§ EXTRAIT FOURNI:
- - - -

Milchan, 78 ans, témoignait depuis Londres, il n'a pas pu se déplacer en Israël et c'est la procureure Liat Ben Ari et l'avocat de Netanyahou, Amit Haddad, qui se sont rendus en Angleterre pour l'interroger.
Sarah Netanyahou était présente dans la salle à Londres, son époux, dans la salle du tribunal à Jérusalem pour suivre le témoignage sur écran avec les trois juges.

Photo by Oren Ben Hakoon/POOL


Lorsque Milchan a aperçu Netanyahou, il lui a lancé: ''Salut Bibi''. Le Premier ministre lui a répondu d'un salut de la main.

 

Aujourd'hui, le témoin Milchan était interrogé par l'Accusation. Interrogé par Liat Ben Ari, Milchan a décrit les affaires et les biens qu'il possédait en Israël. Il a expliqué que sur place ce sont Hadas Klein, Yonatan Hasson et Sarah Shohat qui gèrent ses affaires. Ces derniers ont déjà témoigné devant la Cour à Jérusalem. Milchan a dit devant la Cour que Netanyahou voulait qu'Hadas Klein soit renvoyée parce qu'elle ''en savait trop'' mais l'homme d'affaires ne l'a pas écouté.

Il a raconté que la première fois qu'il a rencontré le couple Netanyahou, était aux Etats-Unis. ''Nous nous sommes connus en 1996, il était venu à New York en tant que Premier ministre avec son épouse. Je les ai invités à la projection d'un film''. Il poursuit son récit en précisant qu'à un moment donné Sarah Netanyahou lui a demandé d'acheter une peluche de Bugs Bunny pour son fils Yaïr qui avait tout juste cinq ans à l'époque. Milchan a acheté la peluche, puis il a dîné avec le couple Netanyahou et le Premier ministre lui a demandé s'il pouvait aider par rapport au budget américain. ''Je ne suis pas parlementaire mais j'ai fait passer quelques messages''. Puis le lien est rompu entre les deux hommes et Milchan reconnait qu'il s'est senti ''vexé'' par le fait que Netanyahou ne lui répondait pas au téléphone.

Photo by Flash90


Finalement, Milchan et Netanyahou sont devenus des amis proches, l'homme d'affaires a reconnu qu'il le considérait quasiment comme un frère.

Lors de son témoignage aujourd'hui, il a montré une photo où il se trouve avec Netanyahou et Lapid et a lancé à Sarah Netanyahou: ''C'était l'époque où ils s'entendaient''.

 

Liat Ben Ari a demandé à Milchan pourquoi il était si important pour lui d'être en bons termes avec le Premier ministre Netanyahou. Il a répondu: ''Nous étions vraiment amis. La seconde raison est que j'étais proche de précédents premiers ministres, comme Shimon Peres et Ariel Sharon, dans le cadre de mes efforts en coulisses pour parvenir à une paix avec les Palestiniens. Je n'en dirai pas plus''.

- - - -

§ DESCRIPTION DU PROBLÈME:
Dans l'extrait sur le témoignage de Milchan, reproduisez à l'identique le passage qui s'ouvre sur les mots contenant "Sarah Netanyahou était" et se ferme sur "de la main.".

§ EXTRAIT DE DONNÉES:
- - - -

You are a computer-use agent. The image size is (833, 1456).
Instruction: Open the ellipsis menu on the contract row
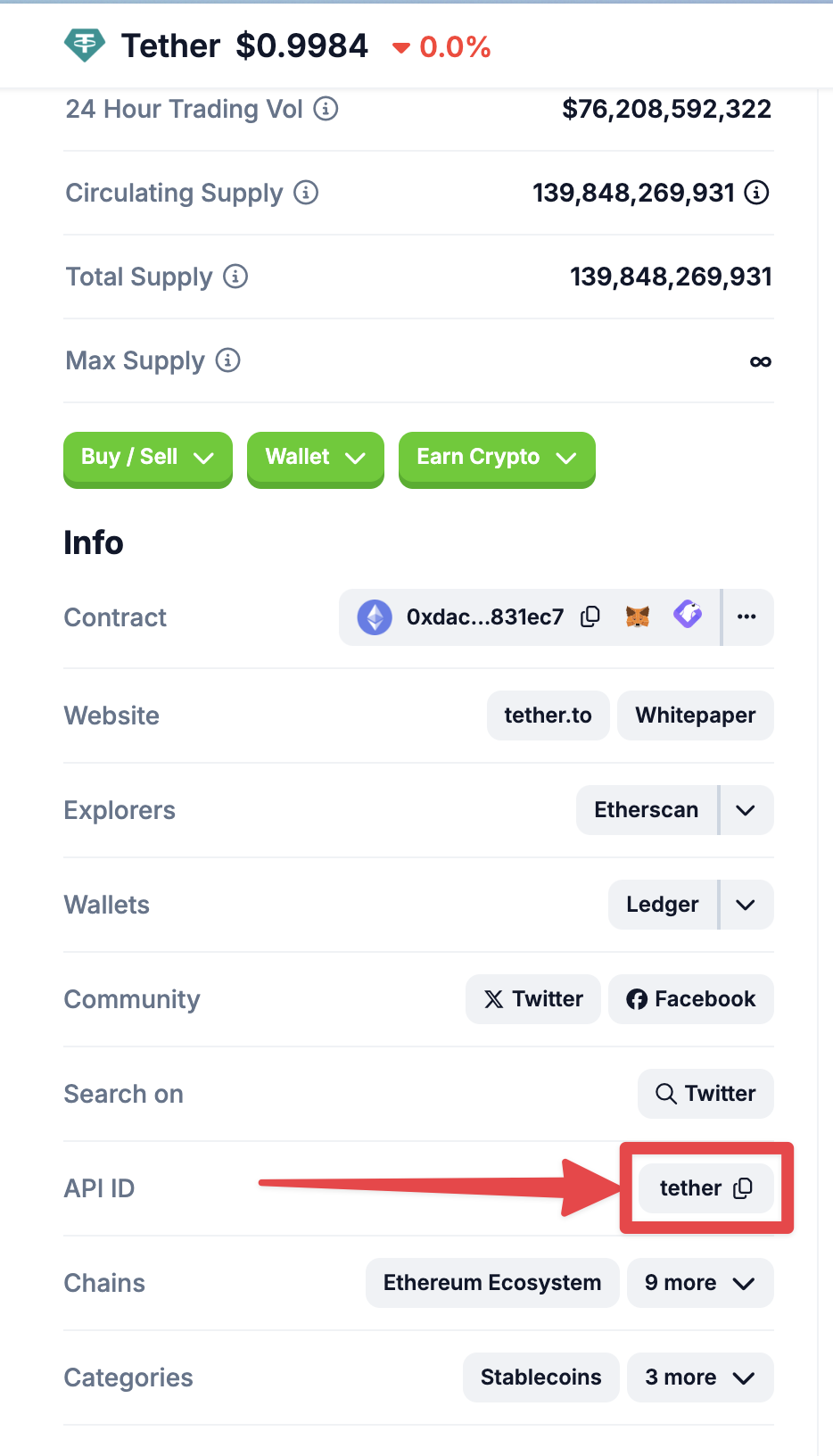[x=746, y=616]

- - - -

§ EXERCICE TERMINÉ:
Sarah Netanyahou était présente dans la salle à Londres, son époux, dans la salle du tribunal à Jérusalem pour suivre le témoignage sur écran avec les trois juges.

Photo by Oren Ben Hakoon/POOL


Lorsque Milchan a aperçu Netanyahou, il lui a lancé: ''Salut Bibi''. Le Premier ministre lui a répondu d'un salut de la main.